Reactions varied: some episcopal conferences and nuncios in Vienna, Warsaw, Lisbon, and Madrid enforced the bull energetically, while courts in Prussia, Great Britain, and parts of Germany exhibited ambivalence or hostility. Secular rulers including Frederick II of Prussia and ministers in Whitehall weighed the bull against concerns about civil liberties and statecraft, and lodges in Philadelphia and Charleston continued activity with members like Benjamin Franklin and George Washington expressing diverse stances. Intellectuals such as Denis Diderot, Montesquieu, and Adam Smith intersected indirectly with debates generated by the bull, and diplomatic fallout featured exchanges among papal nuncios, ambassadors from France and Austria, and envoys to the Holy See.
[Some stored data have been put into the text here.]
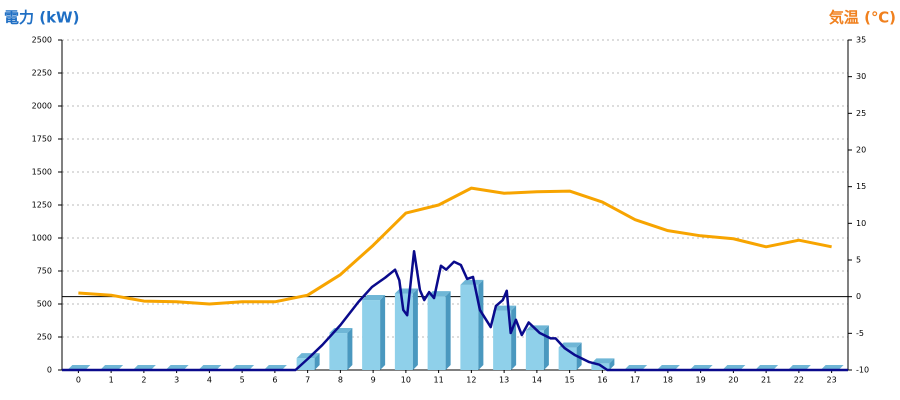  What do you see at coordinates (42, 106) in the screenshot?
I see `y-tick-label: 2000` at bounding box center [42, 106].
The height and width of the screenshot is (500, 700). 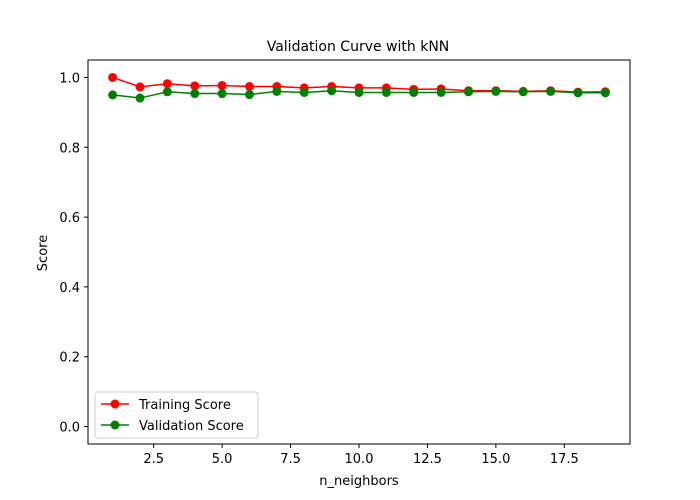 I want to click on y-tick-label: 0.4, so click(x=70, y=288).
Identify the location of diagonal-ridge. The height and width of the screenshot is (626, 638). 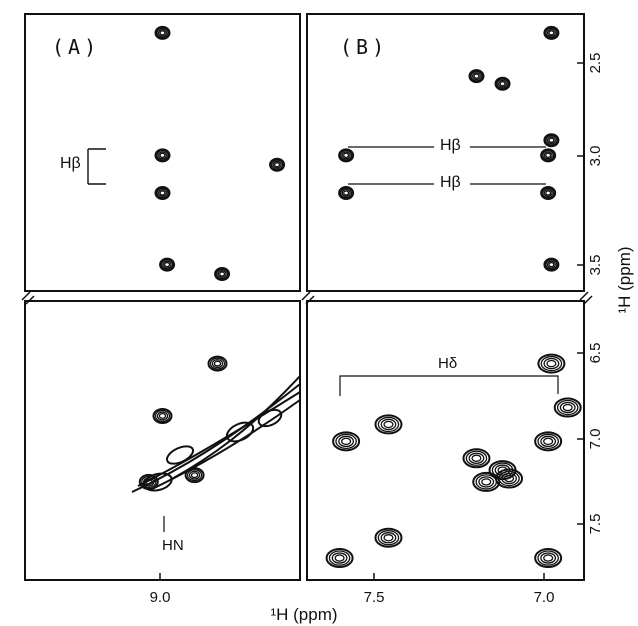
(216, 434).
Legally, the bull became a reference point in later canonical texts and penal practice within the Roman Curia and influenced the procedures of the Sacred Congregation for the Propagation of the Faith and the Sacred Congregation of the Index. Theologically, it engaged questions debated by theologians such as Robert Bellarmine heirs and commentators aligned with Thomism and critics influenced by Cartesianism or Lockean thought; it invoked issues concerning oath-taking found in canon law traditions from the Council of Trent and precedents reaching back to actions under Pope Innocent XII. Subsequent papal documents, including texts by Pope Pius IX, Pope Leo XIII, and Pope Pius XII, referenced earlier condemnations in framing later disciplinary measures toward secret societies.
Historians and scholars from institutions such as Cambridge University, Harvard University, University of Oxford, and Université Paris 1 Panthéon-Sorbonne debate the bull's long-term effects on Catholic engagement with modernity, associational life, and civil society in regions like Latin America, Ireland, and Italy. Some scholars link the bull to patterns in anti-clerical legislation during the French Revolution and the Risorgimento, while others situate it within continuity involving Ultramontanism, Liberal Catholicism, and responses to Modernism later examined by Pope Pius X. Debates involve archival evidence from the Archivio Segreto Vaticano, lodge records in Edinburgh, diplomatic correspondence in the British National Archives, and contemporary press from The London Gazette, Mercure de France, and pamphlets circulated in Vienna and Naples. The bull's place in ecclesiastical history continues to inform studies of secrecy, ritual, and authority involving figures like Napoleon Bonaparte, Giuseppe Garibaldi, and Simón Bolívar and institutions including the Society of Jesus and national episcopates.